== Your task ==
Print the records below from the first line through the line containing "Infusions (740, 747)", both included, word for word.
-------- Supplied material --------
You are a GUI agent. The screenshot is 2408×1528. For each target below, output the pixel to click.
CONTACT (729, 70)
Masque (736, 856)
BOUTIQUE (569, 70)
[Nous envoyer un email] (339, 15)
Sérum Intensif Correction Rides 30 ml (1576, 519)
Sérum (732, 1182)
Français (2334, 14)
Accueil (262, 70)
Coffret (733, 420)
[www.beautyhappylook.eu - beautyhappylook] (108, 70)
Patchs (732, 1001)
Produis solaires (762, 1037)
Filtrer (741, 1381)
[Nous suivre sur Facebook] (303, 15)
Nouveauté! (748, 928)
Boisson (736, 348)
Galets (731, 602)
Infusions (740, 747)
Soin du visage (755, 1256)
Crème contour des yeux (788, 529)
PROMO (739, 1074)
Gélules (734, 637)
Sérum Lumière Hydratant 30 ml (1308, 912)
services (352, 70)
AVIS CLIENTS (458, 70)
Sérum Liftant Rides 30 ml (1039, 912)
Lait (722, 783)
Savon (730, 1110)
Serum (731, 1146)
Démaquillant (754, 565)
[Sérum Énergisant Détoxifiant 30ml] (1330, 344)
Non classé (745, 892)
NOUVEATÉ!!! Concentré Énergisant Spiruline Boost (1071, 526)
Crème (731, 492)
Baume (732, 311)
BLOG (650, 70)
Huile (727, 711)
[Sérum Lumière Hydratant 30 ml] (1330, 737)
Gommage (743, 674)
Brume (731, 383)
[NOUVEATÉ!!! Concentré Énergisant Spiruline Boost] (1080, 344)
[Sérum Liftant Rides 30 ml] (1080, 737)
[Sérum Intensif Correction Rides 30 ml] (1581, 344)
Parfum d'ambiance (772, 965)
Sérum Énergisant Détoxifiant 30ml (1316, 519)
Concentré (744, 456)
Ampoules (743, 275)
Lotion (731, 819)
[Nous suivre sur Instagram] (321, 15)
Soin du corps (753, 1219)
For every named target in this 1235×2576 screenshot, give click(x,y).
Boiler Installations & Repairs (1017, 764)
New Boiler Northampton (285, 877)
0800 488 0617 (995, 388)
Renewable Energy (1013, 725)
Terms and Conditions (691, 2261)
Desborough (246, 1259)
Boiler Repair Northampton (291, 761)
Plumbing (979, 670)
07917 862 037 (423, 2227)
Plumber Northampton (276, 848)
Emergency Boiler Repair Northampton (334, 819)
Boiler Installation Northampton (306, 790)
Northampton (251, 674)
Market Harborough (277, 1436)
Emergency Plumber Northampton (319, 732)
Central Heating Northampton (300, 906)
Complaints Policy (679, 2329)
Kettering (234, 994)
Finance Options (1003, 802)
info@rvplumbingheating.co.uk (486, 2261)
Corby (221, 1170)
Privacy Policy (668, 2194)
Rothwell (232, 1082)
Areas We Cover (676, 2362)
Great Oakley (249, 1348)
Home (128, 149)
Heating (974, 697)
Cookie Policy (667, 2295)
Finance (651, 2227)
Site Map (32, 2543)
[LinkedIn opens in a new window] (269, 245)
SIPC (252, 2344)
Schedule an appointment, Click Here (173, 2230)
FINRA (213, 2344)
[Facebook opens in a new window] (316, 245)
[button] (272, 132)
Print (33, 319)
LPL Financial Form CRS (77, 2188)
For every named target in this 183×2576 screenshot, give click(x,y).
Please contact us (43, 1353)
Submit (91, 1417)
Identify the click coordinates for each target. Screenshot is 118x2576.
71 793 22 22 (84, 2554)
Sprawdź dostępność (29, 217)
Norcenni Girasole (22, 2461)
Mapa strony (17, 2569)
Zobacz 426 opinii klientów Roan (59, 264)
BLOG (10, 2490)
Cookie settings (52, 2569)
--------
== Solution below ==
You are a GUI agent. The screenshot is 2408×1528. For each target below, output the pixel to click.
CONTACT (729, 70)
Masque (736, 856)
BOUTIQUE (569, 70)
[Nous envoyer un email] (339, 15)
Sérum Intensif Correction Rides 30 ml (1576, 519)
Sérum (732, 1182)
Français (2334, 14)
Accueil (262, 70)
Coffret (733, 420)
[www.beautyhappylook.eu - beautyhappylook] (108, 70)
Patchs (732, 1001)
Produis solaires (762, 1037)
Filtrer (741, 1381)
[Nous suivre sur Facebook] (303, 15)
Nouveauté! (748, 928)
Boisson (736, 348)
Galets (731, 602)
Infusions (740, 747)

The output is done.